» Record extracts
---
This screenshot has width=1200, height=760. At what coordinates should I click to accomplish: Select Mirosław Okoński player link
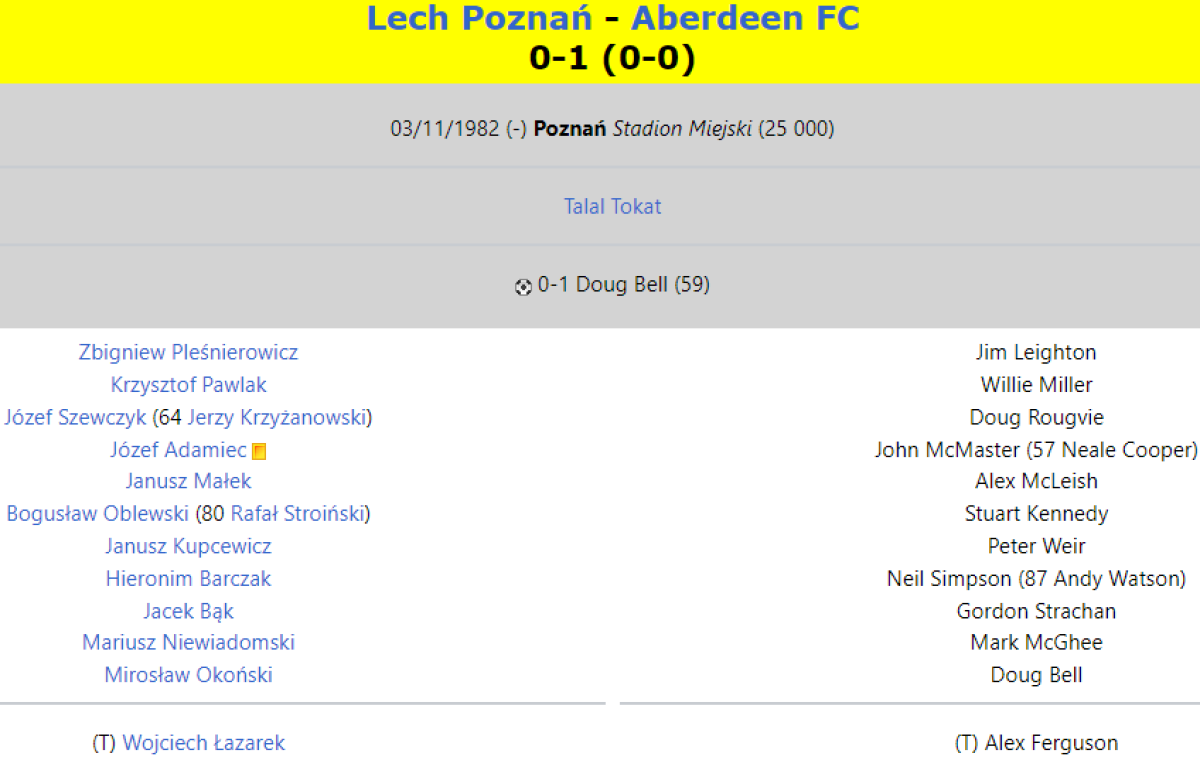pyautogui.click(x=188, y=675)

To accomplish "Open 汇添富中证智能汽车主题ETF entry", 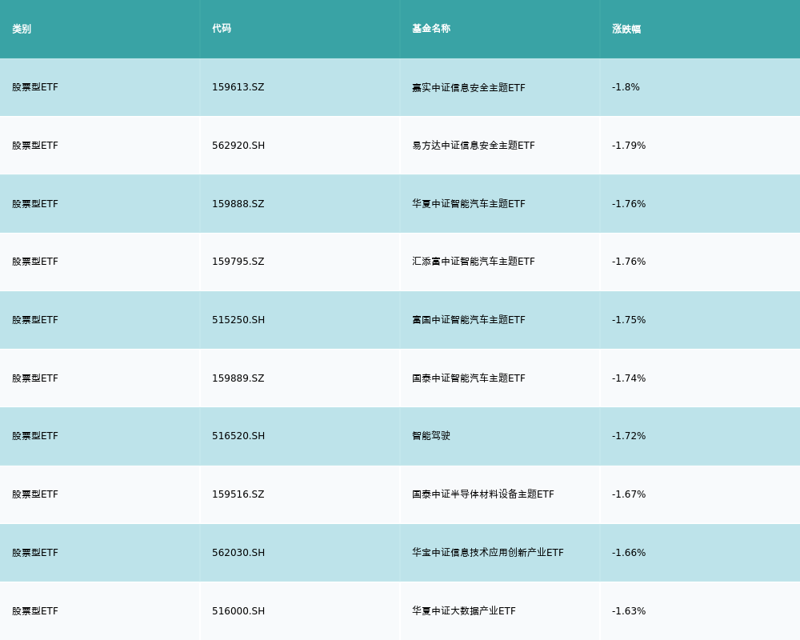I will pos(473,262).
---
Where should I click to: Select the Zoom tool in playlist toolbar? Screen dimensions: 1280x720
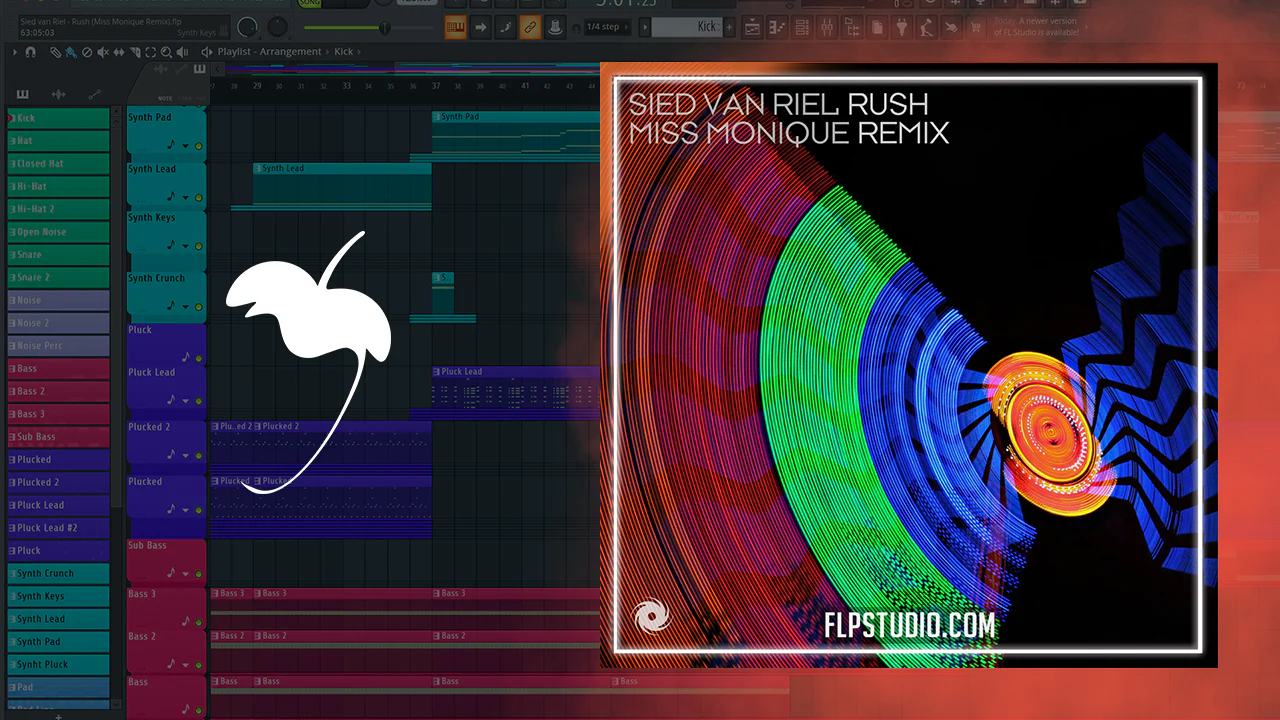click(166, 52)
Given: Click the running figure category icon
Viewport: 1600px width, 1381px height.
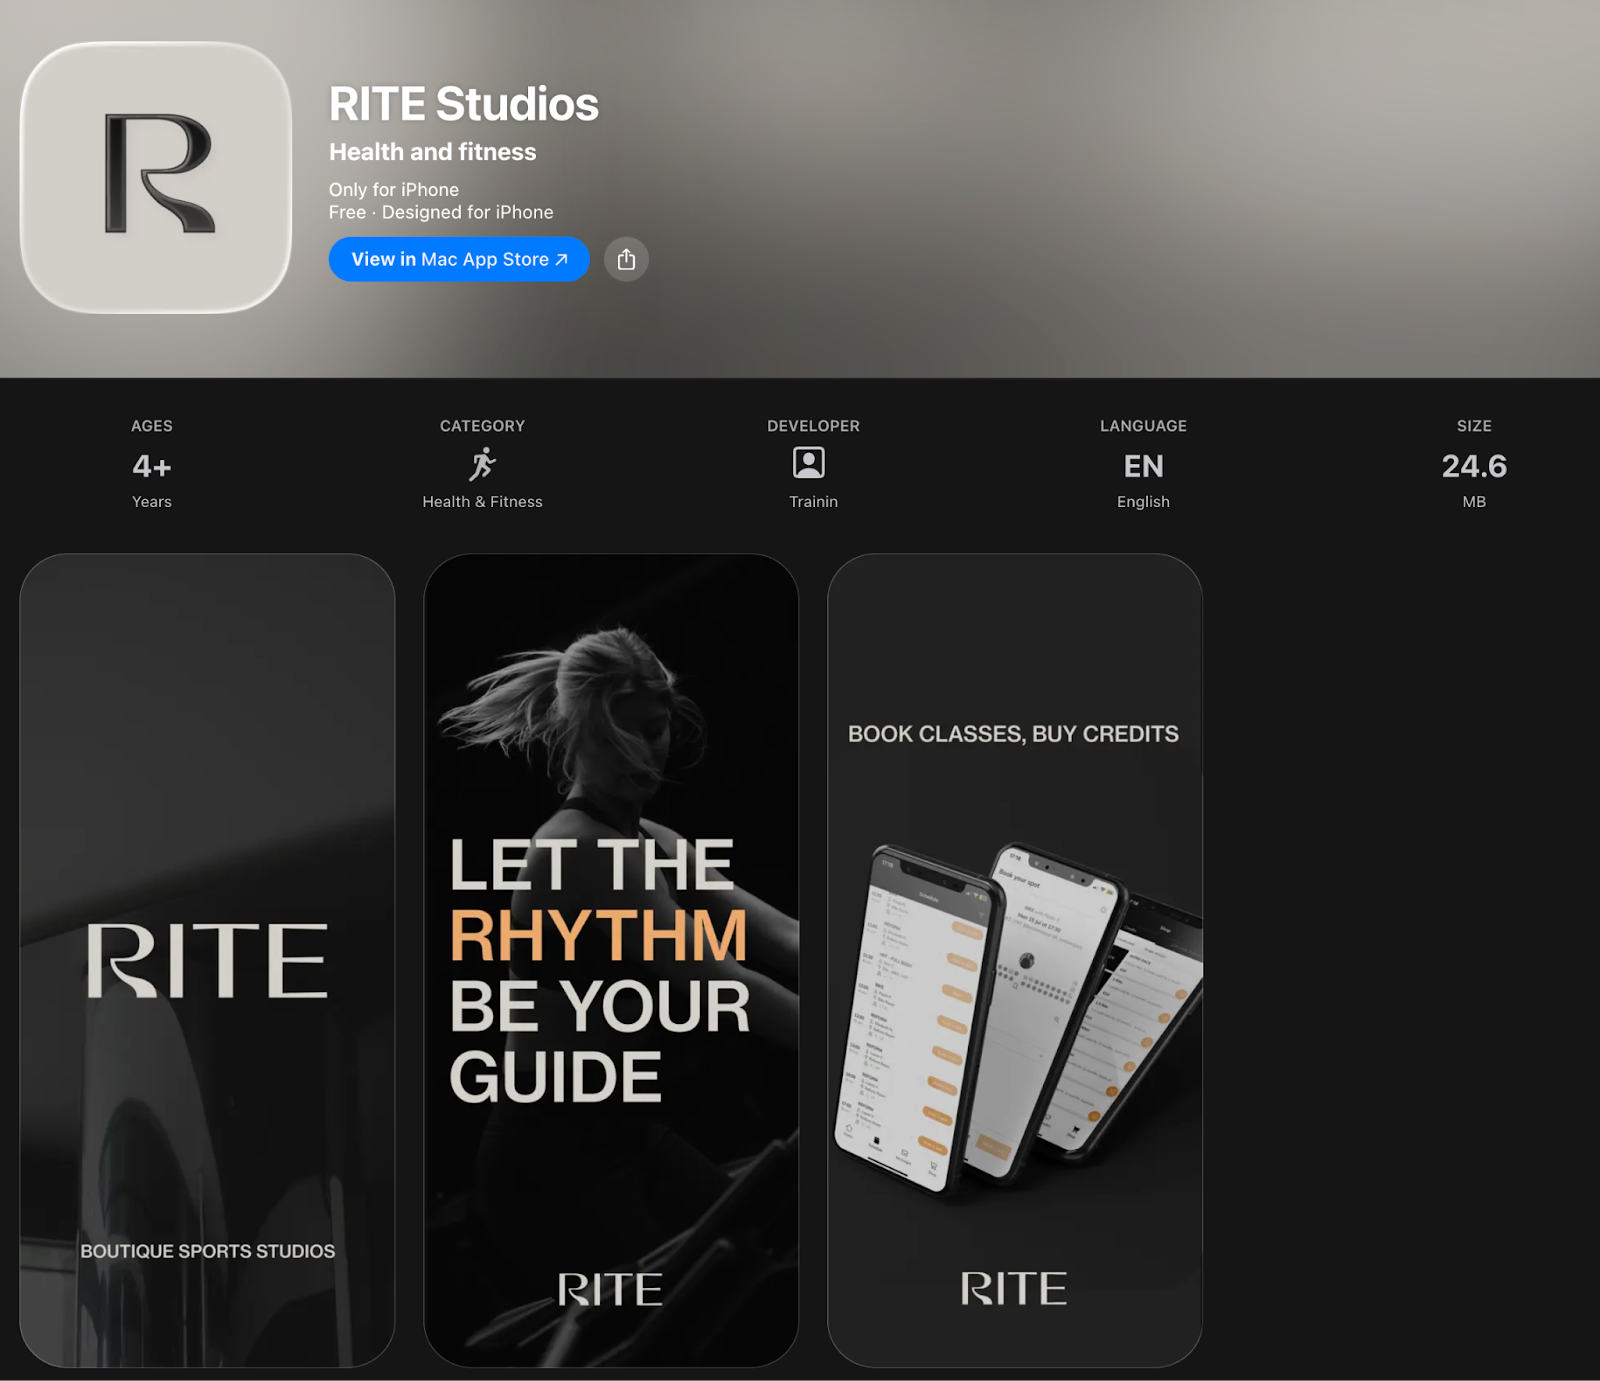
---
» Action item
Reproduce the data above exactly, but only the lines from the one showing "Where should I" through the one showing "Viewport: 1600px width, 1381px height.", with both ends kept and the pictures left out.

» Finished exercise
Where should I click to: Select the Zoom tool in playlist toolbar? Screen dimensions: 1280x720
click(166, 52)
Given: Click the running figure category icon
Viewport: 1600px width, 1381px height.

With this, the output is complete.